Is there a recipe for building this hope, thinking and commitment? Yes, there is “multiversity” inthem. My favourite was sent by a friend based on the teachings and struggles of Mahatma Gandhi.


His life and death held many lessons. He advocated non violence. Yet his assertiveness, steadfastness and courage powered a revolution of change in South Asia, South Africa and the deep South of the United States of America where Nelson Mandela and Martin Luther King followed in his footsteps.


Among Gandhi’s more memorable sayings is, “In a gentle way, you can shake the world.” Here are 10 things that have been distilled by change makers from his commitment and dreams.


The ideas are not original, nor mine, but they have helped guide many of those engaged in the lonely struggle for peace and justice.


·         Know that all significant change throughout history has occurred not because of nations, armies, governments, and certainly not committees. They happened as a result of the courage and commitment of individuals.


·         Believe that you have a unique purpose and potential in the world. Believe that you can and you will make a difference.


·         Recognise that every thing you do, every step you take, every sentence you write, every word you speak or don’t speak counts. Nothing is trivial. The world may be big, but there are no small things. Everything matters.


·            You don’t have to be loud. You don’t even have to be eloquent. You don’t have to be elected. You don’t have to be particularly smart or well educated. You do, however, have to be committed.


·         Take personal responsibility. Never think that “it is not my job”. It is cop out to say, “What can I do, I’m only one person”. You don’t need everyone’s co-operation or anyone’s permission to make changes. Remember this little gem, “If it is to be, it is up to me.”


·         Don’t get caught up in the how of things. If you’re clear on what you want to change and why you want to change it, the how will come. Many significant things have been left undone because someone let the problem solving interfere with the decision making.


·         Don’t wait for things to be right in order to begin, Change is messy, Things will never be just right, Follow the advice, “Do what you can, with what you have, where you are.”


·         The genesis of change is awareness.
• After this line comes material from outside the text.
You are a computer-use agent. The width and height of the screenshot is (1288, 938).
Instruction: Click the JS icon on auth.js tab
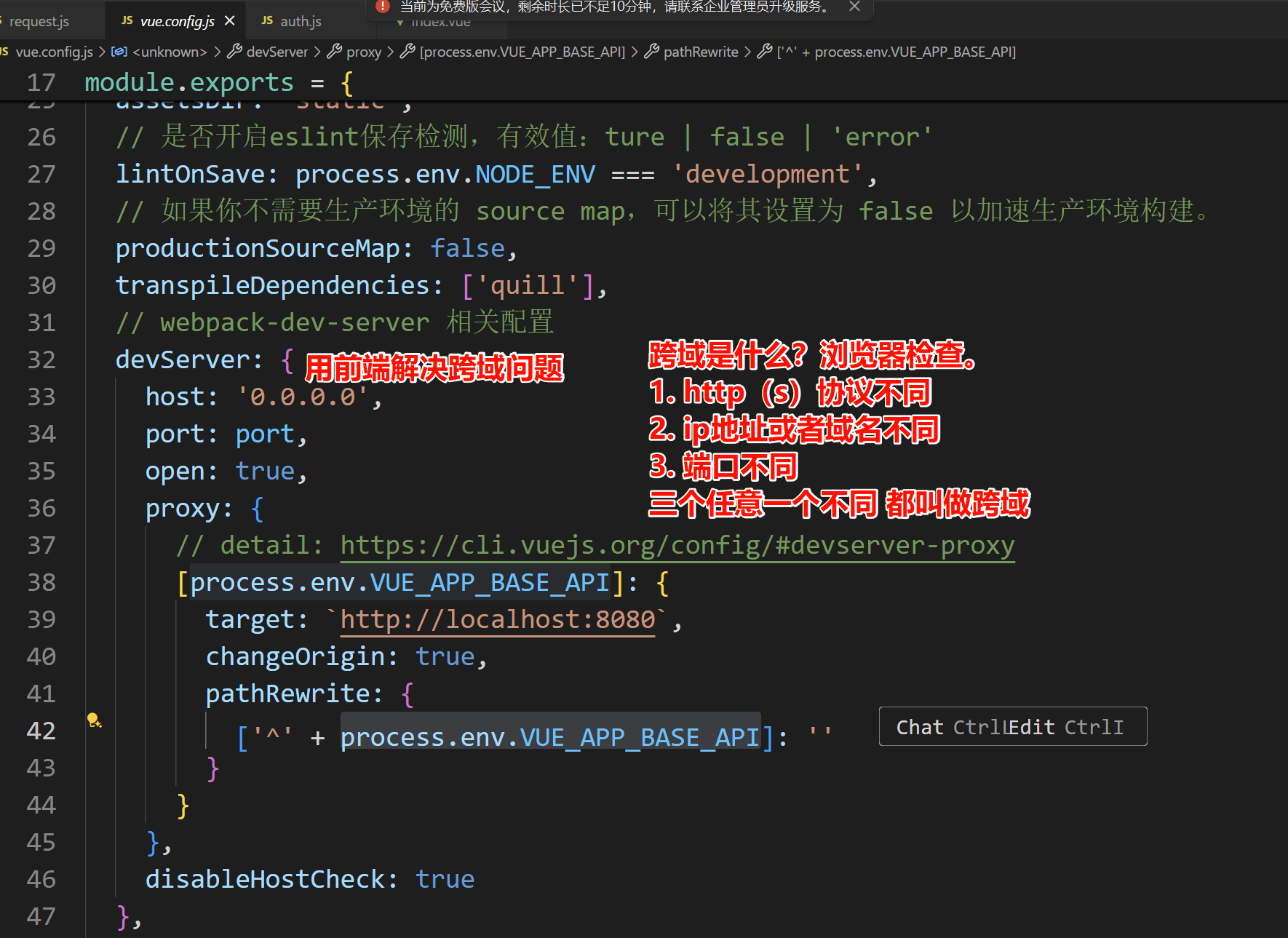tap(267, 21)
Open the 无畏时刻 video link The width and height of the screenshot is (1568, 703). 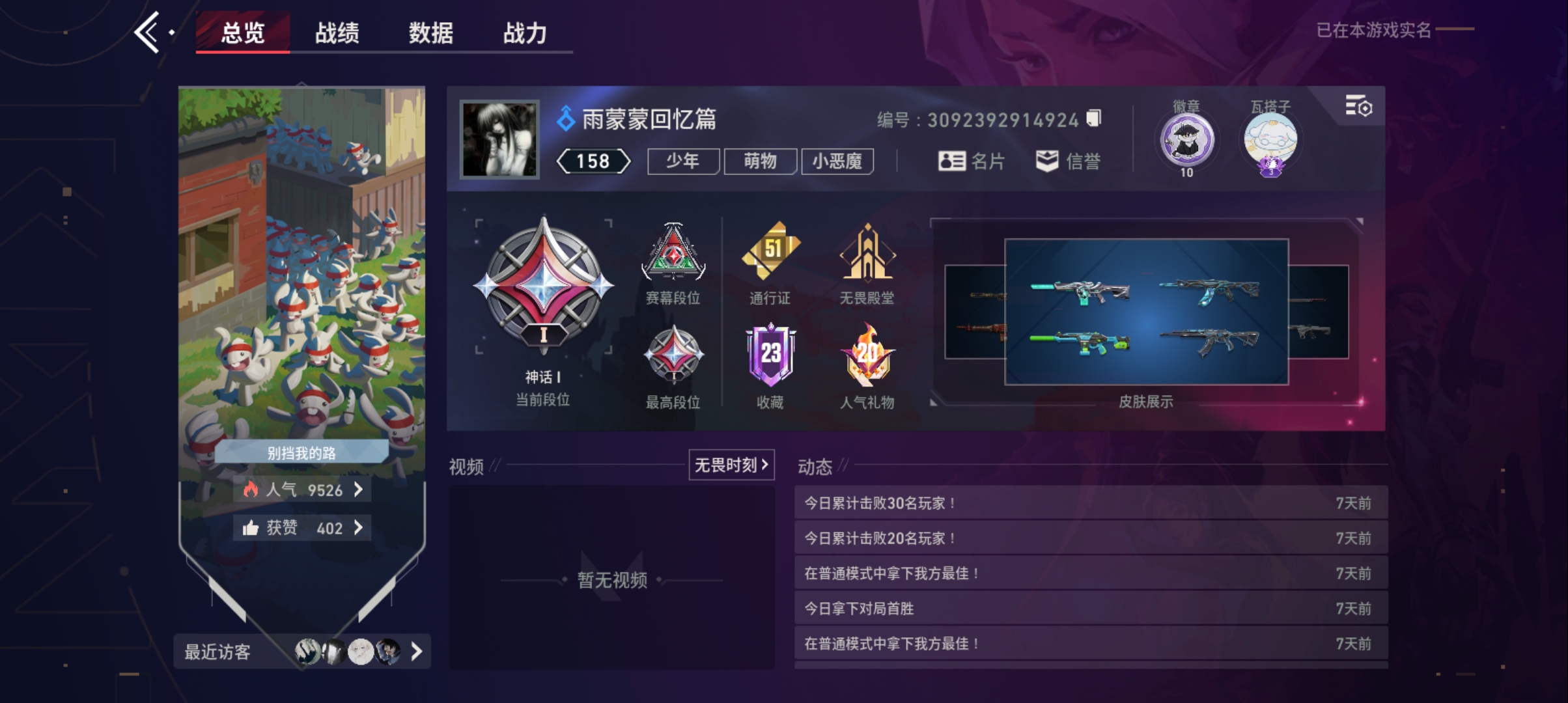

We cannot change what we don’t acknowledge. Most of the time, we aren’t aware of what’s wrong or what’s not working. We don’t see what could be. By becoming more aware, we begin the process of change.


·         Take to heart these words from Albert Einstein, arguably one of the smartest change masters who ever lived, “All meaningful and lasting change starts first in your imagination and then works its way out. Imagination is more important than knowledge.”


·         In order for things to change, you have to change. We can’t change others; we can only change ourselves. However, when we change, it changes everything. And in doing so, we truly can be the change we want to see in the world.


The great Sufi Bayazid had this to say about himself:


“When I was young, I was a revolutionary and all my prayers to God was -Lord, give me the energy to change the world. When I was middle aged, I realised that half my life was gone without changing a single soul, I prayed to God just let me change my family and friends, When I was an old man, I realised how foolish I have been. Now I just say my prayers - Lord, give me the grace to change myself.


“If I prayed for this from the beginning, I would not have wasted my life.”


So, the message is that too often, we think too much about changing humanity and too little about changing ourselves. We can overcome the twin terrors and secure it step by step, non-violently by asserting “peace by peace”. And never, never forget our humanity and oneness.